RE: Conflicts between religious exefcise and gay rights and cudgels

2008-08-05 Thread marty . lederman
With respect to the notion that, before the dreaded 1964 Civil Rights Act, 
everyone enjoyed the traditionally recognized ability of people in a free 
society not to have the government tell them whom to work with, whom to sell 
to, whom to buy from, and so on:

It is not a warranted assumption of our civilization that a lunch-counter 
proprietor will practice a general choosiness about his customers, or that the 
law is expected to leave him alone in this regard. If the equal protection 
clause limits his freedom of choice, it limits something which people in his 
position do not ordinarily think about until the Negro comes in, and something 
which has frequently been limited by other kinds of law.  [FN:  It remains a 
wonder that so much emotion about the sacred right to choose one's customers 
could be generated and maintained in communities where segregation laws and 
ordinances, drastically limiting freedom to choose customers as well as other 
associates, were so long a matter of course. A good night's sleep after the 
Brown case, and one woke to find that a restaurant was just like a home.]  If 
the equal protection clause were held to apply to his dinner-list at home, it 
would be breaking in upon a process of discriminating selective!
 ness wh
ich has the flesh-tones of real life; it would be doing so in a manner quite 
unknown to prior law and astounding to his expectations as to the ambit of law, 
constitutional and otherwise, in our society. It seems to me that 
considerations such as these would fully warrant the development, if cases ever 
arise, of the suggested 'rule of reason.' The social reality of the general 
distinction projected also vouches for the feasibility of its being drawn.

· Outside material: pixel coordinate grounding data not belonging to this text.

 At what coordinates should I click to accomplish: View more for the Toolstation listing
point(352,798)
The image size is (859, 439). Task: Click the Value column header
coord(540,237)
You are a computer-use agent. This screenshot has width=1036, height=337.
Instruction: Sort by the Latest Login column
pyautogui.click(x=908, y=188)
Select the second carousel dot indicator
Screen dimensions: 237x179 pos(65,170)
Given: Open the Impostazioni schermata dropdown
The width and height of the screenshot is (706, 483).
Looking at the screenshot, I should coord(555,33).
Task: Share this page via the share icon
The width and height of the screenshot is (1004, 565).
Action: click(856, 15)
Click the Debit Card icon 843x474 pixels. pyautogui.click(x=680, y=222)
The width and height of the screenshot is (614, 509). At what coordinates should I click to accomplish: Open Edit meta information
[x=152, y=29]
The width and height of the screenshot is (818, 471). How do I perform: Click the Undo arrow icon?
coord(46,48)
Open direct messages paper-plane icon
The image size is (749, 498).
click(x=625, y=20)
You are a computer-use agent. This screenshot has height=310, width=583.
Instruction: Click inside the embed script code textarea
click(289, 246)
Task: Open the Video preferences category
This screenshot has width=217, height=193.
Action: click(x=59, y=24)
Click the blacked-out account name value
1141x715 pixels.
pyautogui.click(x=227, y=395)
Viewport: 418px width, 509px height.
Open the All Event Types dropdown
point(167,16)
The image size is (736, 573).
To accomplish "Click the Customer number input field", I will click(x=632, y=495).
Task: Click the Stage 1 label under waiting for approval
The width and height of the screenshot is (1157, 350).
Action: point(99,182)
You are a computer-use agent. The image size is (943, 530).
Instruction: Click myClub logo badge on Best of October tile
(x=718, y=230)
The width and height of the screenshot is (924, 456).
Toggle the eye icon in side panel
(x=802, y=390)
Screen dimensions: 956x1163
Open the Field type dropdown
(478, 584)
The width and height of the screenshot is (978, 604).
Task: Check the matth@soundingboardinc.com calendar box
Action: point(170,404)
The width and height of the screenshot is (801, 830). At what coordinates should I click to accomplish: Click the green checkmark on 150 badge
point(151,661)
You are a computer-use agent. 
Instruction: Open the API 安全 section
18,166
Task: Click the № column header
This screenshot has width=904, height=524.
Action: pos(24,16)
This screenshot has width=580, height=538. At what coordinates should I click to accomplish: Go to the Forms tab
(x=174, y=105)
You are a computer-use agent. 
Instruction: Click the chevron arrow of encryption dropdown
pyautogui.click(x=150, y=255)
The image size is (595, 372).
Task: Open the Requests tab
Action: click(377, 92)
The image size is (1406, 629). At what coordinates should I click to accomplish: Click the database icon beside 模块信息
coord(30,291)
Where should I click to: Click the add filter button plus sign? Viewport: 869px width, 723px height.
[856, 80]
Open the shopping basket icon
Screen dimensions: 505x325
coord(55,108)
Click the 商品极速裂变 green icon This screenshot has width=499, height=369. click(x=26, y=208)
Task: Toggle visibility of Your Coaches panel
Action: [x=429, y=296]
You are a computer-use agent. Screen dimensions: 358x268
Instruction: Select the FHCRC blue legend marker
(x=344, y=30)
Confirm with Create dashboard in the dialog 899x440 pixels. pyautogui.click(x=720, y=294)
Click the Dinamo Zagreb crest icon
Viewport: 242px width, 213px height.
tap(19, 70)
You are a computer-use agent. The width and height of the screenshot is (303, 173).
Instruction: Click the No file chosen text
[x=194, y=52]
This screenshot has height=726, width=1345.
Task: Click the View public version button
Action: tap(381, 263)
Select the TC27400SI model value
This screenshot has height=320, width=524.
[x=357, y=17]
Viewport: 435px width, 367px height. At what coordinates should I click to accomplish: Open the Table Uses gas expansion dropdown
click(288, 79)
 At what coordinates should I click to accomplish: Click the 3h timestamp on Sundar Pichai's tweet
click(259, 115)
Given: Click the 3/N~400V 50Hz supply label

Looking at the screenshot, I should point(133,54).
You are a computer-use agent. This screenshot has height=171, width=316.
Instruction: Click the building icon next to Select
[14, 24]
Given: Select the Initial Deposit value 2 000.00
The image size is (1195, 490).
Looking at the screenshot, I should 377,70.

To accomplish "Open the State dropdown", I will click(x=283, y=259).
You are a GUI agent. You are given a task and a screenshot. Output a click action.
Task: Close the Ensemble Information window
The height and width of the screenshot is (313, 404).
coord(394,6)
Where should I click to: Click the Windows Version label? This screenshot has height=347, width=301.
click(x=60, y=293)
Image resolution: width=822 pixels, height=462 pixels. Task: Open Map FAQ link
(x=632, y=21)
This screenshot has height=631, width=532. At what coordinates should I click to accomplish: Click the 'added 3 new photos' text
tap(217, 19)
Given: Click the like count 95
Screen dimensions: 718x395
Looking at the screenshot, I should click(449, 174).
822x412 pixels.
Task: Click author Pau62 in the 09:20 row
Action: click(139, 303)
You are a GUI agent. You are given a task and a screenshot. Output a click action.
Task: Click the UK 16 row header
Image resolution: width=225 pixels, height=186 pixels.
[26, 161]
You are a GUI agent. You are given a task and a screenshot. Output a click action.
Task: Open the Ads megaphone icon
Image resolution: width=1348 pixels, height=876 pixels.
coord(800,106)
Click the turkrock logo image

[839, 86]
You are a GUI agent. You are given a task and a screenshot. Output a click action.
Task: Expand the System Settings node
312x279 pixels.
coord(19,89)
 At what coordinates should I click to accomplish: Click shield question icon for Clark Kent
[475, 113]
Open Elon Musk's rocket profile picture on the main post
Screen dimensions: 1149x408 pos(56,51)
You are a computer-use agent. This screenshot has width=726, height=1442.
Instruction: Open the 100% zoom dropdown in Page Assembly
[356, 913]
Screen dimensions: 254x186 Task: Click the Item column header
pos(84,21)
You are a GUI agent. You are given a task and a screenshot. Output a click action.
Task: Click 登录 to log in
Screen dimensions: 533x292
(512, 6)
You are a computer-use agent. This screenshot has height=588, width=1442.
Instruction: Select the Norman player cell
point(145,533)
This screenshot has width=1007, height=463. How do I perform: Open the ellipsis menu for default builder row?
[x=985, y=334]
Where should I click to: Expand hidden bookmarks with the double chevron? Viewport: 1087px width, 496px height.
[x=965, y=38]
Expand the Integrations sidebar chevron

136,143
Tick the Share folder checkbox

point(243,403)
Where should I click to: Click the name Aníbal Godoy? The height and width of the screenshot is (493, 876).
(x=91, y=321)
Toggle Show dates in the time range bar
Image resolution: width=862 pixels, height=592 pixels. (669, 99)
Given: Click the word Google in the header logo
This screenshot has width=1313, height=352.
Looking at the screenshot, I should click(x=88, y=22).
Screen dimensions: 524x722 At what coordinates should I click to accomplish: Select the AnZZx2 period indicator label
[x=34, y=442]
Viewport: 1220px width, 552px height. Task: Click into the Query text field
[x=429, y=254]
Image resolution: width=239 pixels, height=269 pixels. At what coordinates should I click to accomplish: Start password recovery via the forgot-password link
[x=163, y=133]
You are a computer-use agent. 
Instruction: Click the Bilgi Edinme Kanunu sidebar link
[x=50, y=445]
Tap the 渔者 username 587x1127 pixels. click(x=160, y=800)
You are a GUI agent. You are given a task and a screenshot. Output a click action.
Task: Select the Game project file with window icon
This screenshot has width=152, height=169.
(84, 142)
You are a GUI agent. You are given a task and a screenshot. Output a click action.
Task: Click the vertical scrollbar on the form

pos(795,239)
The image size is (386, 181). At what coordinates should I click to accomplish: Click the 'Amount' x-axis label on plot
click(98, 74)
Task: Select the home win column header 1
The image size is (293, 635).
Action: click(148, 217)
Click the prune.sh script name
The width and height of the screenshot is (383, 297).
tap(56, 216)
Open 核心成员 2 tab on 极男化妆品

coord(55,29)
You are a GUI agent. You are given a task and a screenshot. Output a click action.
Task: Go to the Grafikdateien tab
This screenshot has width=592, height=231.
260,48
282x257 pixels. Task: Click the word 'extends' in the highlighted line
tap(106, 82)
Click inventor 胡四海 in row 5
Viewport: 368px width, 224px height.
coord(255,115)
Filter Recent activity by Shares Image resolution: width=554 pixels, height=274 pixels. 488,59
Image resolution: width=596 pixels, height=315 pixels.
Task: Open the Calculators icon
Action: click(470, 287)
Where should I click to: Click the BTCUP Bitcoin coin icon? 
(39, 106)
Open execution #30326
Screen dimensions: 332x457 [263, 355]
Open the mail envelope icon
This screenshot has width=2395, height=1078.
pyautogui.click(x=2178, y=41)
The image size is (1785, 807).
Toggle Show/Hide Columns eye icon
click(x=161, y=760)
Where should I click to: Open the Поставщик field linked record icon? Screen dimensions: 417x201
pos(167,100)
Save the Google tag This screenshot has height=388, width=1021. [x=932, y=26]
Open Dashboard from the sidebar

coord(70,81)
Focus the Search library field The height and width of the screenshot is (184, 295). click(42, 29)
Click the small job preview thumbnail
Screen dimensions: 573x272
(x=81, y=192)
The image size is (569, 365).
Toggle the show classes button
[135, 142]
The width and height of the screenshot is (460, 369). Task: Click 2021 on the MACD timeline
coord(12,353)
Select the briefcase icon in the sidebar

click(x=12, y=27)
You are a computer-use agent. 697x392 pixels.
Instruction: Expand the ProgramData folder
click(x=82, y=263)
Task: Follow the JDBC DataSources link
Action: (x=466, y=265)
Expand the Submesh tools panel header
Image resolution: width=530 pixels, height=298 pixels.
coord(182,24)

Charles L. Black, Jr., FOREWORD: STATE ACTION, EQUAL PROTECTION, AND 
CALIFORNIA'S PROPOSITION 14, 81 Harv. L. Rev. 69, 102-103 (1967).


 -- Original message --
From: Volokh, Eugene [EMAIL PROTECTED]
   Let me note, by the way, how this illustrates why people worry
 about the slippery slope.  In 1964, federal civil rights law covered a
 narrow set of categories -- race, religion, national origin, sex -- and
 a relatively narrow zone of behaviors.  What's more, while the law
 undoubtedly interfered with our freedom from the government's telling us
 whom to deal with, the law was carefully drafted to minimize this
 interference.  Covered public accommodations were distinctly limited,
 and excluded personal services.  Covered employers were limited to large
 ones, and excluded small businesses in which people often had to work
 more closely together.  I speak here not of a constitutional right, but
 just of the traditionally recognized ability of people in a free society
 not to have the government tell them whom to work with, whom to sell to,
 whom to buy from, and so on.
 
   Over the years, all these constraints have been relaxed, and the
 common argument now assumes that this freedom from government constraint
 is just valueless -- not just trumped by compelling interests, but not
 important at all.  The common argument is we ban race discrimination in
 all these other areas, why not ban this other form of discrimination
 here.  The sense is not that freedom to choose, without government
 interference, whom to deal with was important but was overcome by the
 compelling interest in dismantling Jim Crow and its legacy.  Rather,
 it's that this freedom to choose one's business partners without
 government interference just doesn't matter.
 
   That didn't happen overnight, I think, nor did it happen just
 because of changes in social attitudes as such.  Rather, this was the
 attitude-altering effect of antidiscrimination law:  Legal inroads (for
 very powerful reasons) into the freedom to choose one's business
 relationships without government mandate or prohibition happened one at
 a time, and over time these legal constraints helped bring about an
 assumption that the right just doesn't exist.
 
   Now antidiscrimination law is being urged not just to trump the
 traditional but constitutionally unprotected freedom to choose one's
 business relationships, but the freedom of expressive association, the
 freedom of speech, and (most relevant to this thread) religious
 accommodation regimes.  Even standing on its own, this seems troubling.
 But in broader perspective, it seems to me to be yet another step down
 the slope.
 
   Of course, if we should be at the bottom of the slope, with all
 sorts of decisions -- a photographer's choices of what to photograph, a
 movie director's choices of which race actors to cast, a person's
 choices of which roommates to select, a scouting organization's choices
 of whether to accept gays, the irreligious (like me), or girls, and so
 on -- being subject to government-imposed antidiscrimination mandates,
 then we should cheer on the slippage, rather than worrying about it.
 But it seems to me this is one area where 

RE: Conflicts between religious exefcise and gay rights and cudgels

2008-08-05 Thread Volokh, Eugene
 Well, it's true that there were limits -- clearly
unconstitutional limits -- on this right, in the form of Jim Crow laws
and the like.  But it seems to me that people have long cherished their
right to choose whom to deal with.  This is true even at lunch counters,
where I suspect many proprietors like to exclude patrons whom they see
as disruptive, or whom they dislike for some reason.  Consider the case
from a couple of decades ago where the  owner of a German restaurant in
L.A. kicked out four patrons for wearing Nazi lapel pins (and was
ultimately held liable under California's unusually broad public
accommodation discrimination law).  Of course proprietors rarely
exercise this right, but it doesn't mean that the right isn't treasured
precisely for the freedom that it provides.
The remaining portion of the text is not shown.